Vérifions que nous avons uniquement les clés privées des sous-clés :

wilson@spaceship:~$ gpg2 --list-secret-keys /home/wilson/.gnupg/secring.gpg sec# rsa4096/1A8132B1 2017-10-05 [C] [expires: 2018-10-05] uid [ultimate] Wilson Eleven <wilson.eleven@labs.com> ssb rsa4096/B73A9C79 2017-10-05 [E] [expires: 2018-10-05] ssb rsa4096/9CC8B2FB 2017-10-05 [S] [expires: 2018-10-05] ssb rsa4096/8047B454 2017-10-05 [A] [expires: 2018-10-05]

Le petit # devant sec indique que la clé secrète de la clé principale n'existe plus, c'est un bouchon à la place.
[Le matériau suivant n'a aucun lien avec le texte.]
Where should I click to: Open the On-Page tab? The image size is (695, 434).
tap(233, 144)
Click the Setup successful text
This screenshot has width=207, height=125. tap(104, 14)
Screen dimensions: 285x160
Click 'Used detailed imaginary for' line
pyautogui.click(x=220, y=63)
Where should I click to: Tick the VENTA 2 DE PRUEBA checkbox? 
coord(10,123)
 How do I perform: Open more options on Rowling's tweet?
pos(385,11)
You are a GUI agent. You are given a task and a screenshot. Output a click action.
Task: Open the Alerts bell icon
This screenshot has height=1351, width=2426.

Tous les fichiers que nous avons créés seront à conserver sur un média déconnecté du réseau (CD, clé USB, bande magnétique, feuille papier, ...).

Conclusion

À travers cet article, nous avons créé une clé PGP avec un ensemble de sous-clés dédié à une tâche particulière. L'avantage d'utiliser OpenPGP par rapport à une simple clé asymétrique ce sont les sous-clés. Si une des clés est compromise, il suffira de la révoquer et d'en regénérer une nouvelle. Il ne sera pas nécessaire de révoquer la clé principale, celle qui détient notre identité numérique. Cette stratégie offre un niveau de sécurité beaucoup plus élevé.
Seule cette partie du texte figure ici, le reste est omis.